I had humiliated myself enough by falling for someone who didn’t feel the same, and even if she did...I was too much of a coward to find out. I wasn’t going to make things worse by clinging to it, disappointing everyone around me and letting our company go up in flames in sacrifice.

It was time for me to find a wife, and it wasn’t going to be her. The end. My new mantra—to be repeated however many times it took to get it through my thick skull.

1

Victoria

“After you,” Trent said, stepping gallantly aside to wave me into the revolving doors of the building.

I smiled back at him standing there—tall, proud, and confident with his perfectly styled golden hair and green eyes. I wondered if he was nervous on the inside, or if he really was as certain as he appeared to be on the outside.

This was basically a job interview for him, if the meeting went well. I knew I’d be a wreck internally if I was in his shoes, but maybe that was just part of being a professional woman. Men were so used to landing everything they wanted, or at least walking into it with a certain naive arrogance that made them think they would.

“Why thank you.” I humored him, but we both knew that it was me paving his way into that building. I didn’t know if his need to still be the one in charge was defensive, or if I was just paranoid about how men viewed me and my position of power. Maybe I just didn’t like it when men held the door for me—especially when it was a revolving one that opened itself.

I had never been to the headquarters before, though I’d heard about it through the news and mutual acquaintances. We made our way to the elevator and up to the main floor, where I let the secretary know we had arrived for our morning appointment.

She nodded, motioning for us to sit. “Camille will be right with you.”

But we didn’t have time to take our seats before Camille’s familiar face appeared around the corner. She flashed us a tight smile. I’d always had a sneaking suspicion that she didn’t like me ever since high school.

“It’s so good to see you,” I offered.

She looked me up and down, smirking at my stilettos. She wore much more comfortable kitten heels, but still looked chic and fashionable. “I hear you’ve been doing well for yourself, Victoria.”

“It looks like you have, too,” I replied, looking around the lavish lobby and rows of offices sitting just beyond the glass doors she came in through.

“You do what you have to do,” she murmured, turning her gaze to Trent—the reason we were standing in front of each other again. “Is this the guy you’ve been raving about?”

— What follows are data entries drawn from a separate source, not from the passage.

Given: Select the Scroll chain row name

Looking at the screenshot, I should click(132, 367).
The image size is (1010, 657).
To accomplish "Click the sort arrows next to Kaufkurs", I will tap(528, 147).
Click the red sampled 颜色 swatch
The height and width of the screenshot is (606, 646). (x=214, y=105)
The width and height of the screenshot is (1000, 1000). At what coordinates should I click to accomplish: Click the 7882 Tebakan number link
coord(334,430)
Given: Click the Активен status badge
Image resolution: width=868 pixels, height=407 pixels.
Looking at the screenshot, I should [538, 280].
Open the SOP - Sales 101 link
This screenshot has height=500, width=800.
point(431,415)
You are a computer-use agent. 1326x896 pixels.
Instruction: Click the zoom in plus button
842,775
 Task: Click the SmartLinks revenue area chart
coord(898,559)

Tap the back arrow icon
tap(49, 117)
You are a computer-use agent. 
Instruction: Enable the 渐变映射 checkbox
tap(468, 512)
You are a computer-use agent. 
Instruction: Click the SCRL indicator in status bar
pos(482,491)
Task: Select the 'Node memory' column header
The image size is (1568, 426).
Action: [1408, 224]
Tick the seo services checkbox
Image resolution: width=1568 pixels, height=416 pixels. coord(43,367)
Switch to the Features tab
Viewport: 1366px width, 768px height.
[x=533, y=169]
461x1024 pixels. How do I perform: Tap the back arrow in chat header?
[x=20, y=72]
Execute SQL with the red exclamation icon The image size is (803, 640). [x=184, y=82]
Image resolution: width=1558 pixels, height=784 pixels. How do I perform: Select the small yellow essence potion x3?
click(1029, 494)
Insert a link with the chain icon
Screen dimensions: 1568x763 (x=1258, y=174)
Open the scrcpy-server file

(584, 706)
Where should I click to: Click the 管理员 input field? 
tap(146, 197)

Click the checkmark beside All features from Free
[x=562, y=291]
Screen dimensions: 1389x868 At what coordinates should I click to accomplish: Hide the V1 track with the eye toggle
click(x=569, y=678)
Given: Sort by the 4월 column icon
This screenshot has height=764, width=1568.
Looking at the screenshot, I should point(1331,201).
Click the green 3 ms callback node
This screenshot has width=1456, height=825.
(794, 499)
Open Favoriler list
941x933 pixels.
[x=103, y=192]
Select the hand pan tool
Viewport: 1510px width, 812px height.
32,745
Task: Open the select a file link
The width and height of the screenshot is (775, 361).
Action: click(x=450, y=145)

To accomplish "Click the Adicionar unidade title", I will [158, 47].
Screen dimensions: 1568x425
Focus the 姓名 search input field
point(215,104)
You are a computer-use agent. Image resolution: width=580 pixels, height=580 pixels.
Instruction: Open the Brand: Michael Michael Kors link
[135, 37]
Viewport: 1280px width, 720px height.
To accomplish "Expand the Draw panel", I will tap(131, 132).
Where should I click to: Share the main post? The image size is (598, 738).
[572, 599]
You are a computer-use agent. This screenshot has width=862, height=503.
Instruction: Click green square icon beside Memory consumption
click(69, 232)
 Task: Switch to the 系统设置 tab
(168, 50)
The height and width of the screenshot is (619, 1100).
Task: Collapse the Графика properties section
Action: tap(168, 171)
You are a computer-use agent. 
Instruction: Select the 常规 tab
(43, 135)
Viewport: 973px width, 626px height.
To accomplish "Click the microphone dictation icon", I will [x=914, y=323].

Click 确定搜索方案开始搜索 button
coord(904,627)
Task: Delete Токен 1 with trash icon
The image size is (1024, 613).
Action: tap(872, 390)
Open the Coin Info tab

“Trent Maddox, this is Camille.”

They smiled and shook hands before she spun on her heels and took off towards the workroom floor, waving for us to follow along. She was exactly how I remembered her—uptight, shrewd, and the type of serious that wasted no time. Most things seemed frivolous to her, including small talk and a lot of other various social niceties. If it wasn’t for her family’s money and her frighteningly good looks, she wouldn’t have been very popular, or even tolerable to most, in high school.

“So, you’ve got a lot of experience with investors?” she asked Trent as we walked.